Abstract

The Talk Test (TT) has been shown to be a surrogate of the ventilatory threshold and to be a viable alternative to standard methods of prescribing exercise training intensity. The TT has also been shown to be responsive to manipulations known to change physiologic function including blood donation and training. Whether the TT can be used independently to regulated training intensity is not known. Physically active volunteers (N = 16) performed an incremental exercise test to identify stages of the TT (Last Positive [LP], Equivocal [EQ], and Negative [NEG]).
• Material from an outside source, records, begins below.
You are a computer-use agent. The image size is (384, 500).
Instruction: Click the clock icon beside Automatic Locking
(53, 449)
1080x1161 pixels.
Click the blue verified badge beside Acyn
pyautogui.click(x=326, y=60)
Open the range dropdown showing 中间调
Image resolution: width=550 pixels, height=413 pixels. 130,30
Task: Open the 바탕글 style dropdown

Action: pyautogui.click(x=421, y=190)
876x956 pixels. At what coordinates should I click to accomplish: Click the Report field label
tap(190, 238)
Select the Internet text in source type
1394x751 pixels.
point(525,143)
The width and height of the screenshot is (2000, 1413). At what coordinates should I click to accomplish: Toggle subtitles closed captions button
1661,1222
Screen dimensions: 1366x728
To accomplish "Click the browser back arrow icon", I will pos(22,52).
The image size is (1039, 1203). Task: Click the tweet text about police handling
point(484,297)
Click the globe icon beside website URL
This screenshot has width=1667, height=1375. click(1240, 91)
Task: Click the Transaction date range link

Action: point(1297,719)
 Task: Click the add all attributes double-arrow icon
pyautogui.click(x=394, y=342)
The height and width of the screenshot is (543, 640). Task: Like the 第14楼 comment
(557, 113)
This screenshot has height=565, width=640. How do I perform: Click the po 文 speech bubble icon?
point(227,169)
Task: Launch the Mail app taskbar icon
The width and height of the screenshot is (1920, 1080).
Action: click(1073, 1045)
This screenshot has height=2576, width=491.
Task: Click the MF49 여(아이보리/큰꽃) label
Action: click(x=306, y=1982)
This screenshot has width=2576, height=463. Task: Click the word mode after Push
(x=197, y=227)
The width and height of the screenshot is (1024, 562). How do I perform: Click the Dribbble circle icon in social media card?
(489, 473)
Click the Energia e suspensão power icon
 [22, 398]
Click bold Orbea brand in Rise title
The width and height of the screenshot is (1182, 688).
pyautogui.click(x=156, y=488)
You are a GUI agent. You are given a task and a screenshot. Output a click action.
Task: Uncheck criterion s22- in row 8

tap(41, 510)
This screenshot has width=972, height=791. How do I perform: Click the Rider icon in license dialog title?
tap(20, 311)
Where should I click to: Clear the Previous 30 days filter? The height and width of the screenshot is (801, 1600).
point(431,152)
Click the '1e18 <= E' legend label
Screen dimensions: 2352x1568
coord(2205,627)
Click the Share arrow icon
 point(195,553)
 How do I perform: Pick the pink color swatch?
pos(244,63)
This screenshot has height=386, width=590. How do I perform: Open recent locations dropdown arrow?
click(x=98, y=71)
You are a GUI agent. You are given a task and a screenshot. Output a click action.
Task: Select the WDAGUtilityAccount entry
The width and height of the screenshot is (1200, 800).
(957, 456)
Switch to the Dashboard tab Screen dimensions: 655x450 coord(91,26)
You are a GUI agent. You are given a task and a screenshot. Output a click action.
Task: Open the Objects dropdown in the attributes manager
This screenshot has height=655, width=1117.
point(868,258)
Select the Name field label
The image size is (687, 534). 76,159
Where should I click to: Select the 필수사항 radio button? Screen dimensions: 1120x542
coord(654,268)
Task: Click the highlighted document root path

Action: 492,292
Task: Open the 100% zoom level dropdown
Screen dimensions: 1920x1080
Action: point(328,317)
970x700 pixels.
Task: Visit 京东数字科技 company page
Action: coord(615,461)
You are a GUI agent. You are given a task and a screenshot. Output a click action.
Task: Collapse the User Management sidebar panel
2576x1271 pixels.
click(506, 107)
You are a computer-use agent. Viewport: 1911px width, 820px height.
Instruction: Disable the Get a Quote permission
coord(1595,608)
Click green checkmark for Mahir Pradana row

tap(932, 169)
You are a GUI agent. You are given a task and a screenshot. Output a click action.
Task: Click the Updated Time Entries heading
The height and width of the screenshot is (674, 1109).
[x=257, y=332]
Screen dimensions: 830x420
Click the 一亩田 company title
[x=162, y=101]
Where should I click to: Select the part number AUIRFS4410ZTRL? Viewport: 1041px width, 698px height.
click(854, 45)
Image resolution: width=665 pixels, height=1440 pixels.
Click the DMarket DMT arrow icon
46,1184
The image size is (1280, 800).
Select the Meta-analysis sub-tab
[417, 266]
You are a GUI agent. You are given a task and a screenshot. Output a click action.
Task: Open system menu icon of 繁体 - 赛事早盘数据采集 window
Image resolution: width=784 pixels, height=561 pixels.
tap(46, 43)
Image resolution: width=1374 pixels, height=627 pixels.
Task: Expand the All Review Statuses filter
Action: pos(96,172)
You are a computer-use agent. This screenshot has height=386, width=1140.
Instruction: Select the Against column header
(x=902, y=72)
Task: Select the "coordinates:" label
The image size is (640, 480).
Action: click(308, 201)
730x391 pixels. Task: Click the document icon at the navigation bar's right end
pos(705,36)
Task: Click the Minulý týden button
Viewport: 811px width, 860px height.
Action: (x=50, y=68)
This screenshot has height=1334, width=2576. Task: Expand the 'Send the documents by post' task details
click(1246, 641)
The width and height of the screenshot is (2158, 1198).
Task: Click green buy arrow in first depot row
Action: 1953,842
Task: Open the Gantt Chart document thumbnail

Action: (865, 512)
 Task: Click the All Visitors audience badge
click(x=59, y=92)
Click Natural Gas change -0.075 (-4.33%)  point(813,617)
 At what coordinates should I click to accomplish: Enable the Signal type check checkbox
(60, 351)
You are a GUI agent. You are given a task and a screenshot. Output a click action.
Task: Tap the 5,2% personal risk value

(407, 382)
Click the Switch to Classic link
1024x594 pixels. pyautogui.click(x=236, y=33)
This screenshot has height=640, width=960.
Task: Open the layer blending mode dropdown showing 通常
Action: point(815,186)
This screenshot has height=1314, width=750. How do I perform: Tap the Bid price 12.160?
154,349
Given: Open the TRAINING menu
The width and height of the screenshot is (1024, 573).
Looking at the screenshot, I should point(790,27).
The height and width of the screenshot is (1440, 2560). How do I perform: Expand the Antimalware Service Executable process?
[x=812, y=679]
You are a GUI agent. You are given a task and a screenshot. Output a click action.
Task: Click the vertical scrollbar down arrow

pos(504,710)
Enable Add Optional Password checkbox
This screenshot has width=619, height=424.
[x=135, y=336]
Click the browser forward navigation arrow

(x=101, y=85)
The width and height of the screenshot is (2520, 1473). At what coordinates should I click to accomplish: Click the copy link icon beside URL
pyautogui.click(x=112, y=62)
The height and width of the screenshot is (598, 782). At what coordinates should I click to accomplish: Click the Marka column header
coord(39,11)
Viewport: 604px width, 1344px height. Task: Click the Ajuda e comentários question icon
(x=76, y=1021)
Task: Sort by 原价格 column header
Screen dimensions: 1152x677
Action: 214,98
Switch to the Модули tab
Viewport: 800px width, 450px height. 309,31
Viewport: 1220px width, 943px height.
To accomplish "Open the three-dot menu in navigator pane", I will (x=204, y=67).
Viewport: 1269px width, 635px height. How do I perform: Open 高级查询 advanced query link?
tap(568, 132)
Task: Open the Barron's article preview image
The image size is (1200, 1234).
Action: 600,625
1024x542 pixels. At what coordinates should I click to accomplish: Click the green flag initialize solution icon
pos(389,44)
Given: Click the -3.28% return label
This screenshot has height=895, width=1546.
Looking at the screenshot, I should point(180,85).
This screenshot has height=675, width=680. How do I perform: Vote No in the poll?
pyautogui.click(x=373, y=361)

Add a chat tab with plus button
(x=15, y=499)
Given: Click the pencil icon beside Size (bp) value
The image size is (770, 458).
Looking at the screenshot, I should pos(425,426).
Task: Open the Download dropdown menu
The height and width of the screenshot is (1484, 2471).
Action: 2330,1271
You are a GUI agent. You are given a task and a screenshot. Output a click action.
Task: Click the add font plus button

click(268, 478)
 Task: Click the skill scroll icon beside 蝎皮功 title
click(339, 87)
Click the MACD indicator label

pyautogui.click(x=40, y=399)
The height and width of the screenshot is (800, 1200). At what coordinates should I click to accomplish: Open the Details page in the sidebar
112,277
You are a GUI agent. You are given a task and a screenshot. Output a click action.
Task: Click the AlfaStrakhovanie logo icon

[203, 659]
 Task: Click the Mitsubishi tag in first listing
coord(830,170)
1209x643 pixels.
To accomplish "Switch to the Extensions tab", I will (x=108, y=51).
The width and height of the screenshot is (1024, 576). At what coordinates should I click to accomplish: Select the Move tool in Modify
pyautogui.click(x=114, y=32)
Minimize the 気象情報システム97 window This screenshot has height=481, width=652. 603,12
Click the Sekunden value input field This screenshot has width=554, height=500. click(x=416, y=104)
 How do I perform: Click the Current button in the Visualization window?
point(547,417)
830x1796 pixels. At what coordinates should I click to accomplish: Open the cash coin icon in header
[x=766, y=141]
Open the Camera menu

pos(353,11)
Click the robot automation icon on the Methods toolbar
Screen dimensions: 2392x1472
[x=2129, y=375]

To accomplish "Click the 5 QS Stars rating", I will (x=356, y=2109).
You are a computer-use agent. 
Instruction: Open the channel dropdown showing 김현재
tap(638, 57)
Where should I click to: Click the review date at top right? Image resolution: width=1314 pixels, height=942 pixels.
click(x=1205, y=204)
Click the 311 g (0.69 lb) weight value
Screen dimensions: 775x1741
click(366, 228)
In subsequent, randomly ordered, 30-minute steady-state runs, the running velocity was regulated solely by "clamping" the TT response desired and then monitoring the response of conventional markers of exercise intensity (heart rate, blood lactate, rating of perceived exertion). All subjects were able to complete the LP stage, but only 13 of 16 and 2 of 16 subjects were able to complete the EQ and NEG stages, respectively. Physiologic responses were broadly within those predicted from the incremental exercise test and within the appropriate range of physiologic responses for exercise training. Thus, in addition to correlating with convenient physiological markers, the TT can be used proactively to guide exercise training intensity. The LP stage produced training intensities compatible with appropriate training intensity in healthy adults and with recovery sessions or long duration training sessions in athletes. The EQ and NEG stages produced intensities compatible with higher intensity training in athletes. The results demonstrate that the TT can be used as a primary method to control exercise training intensity.